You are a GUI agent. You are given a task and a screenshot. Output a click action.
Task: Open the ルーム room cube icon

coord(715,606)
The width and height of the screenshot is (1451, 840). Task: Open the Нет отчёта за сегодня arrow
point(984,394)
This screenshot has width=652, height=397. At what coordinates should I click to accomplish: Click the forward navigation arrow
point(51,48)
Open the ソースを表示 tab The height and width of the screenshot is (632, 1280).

▬▬▬▬▬▬

• _Description of the task_: Each line from the one containing "This screenshot has" through the final line of the listing above should be returned exactly; return nothing else.

• _Answer box_:
This screenshot has width=652, height=397. At what coordinates should I click to accomplish: Click the forward navigation arrow
point(51,48)
Open the ソースを表示 tab The height and width of the screenshot is (632, 1280).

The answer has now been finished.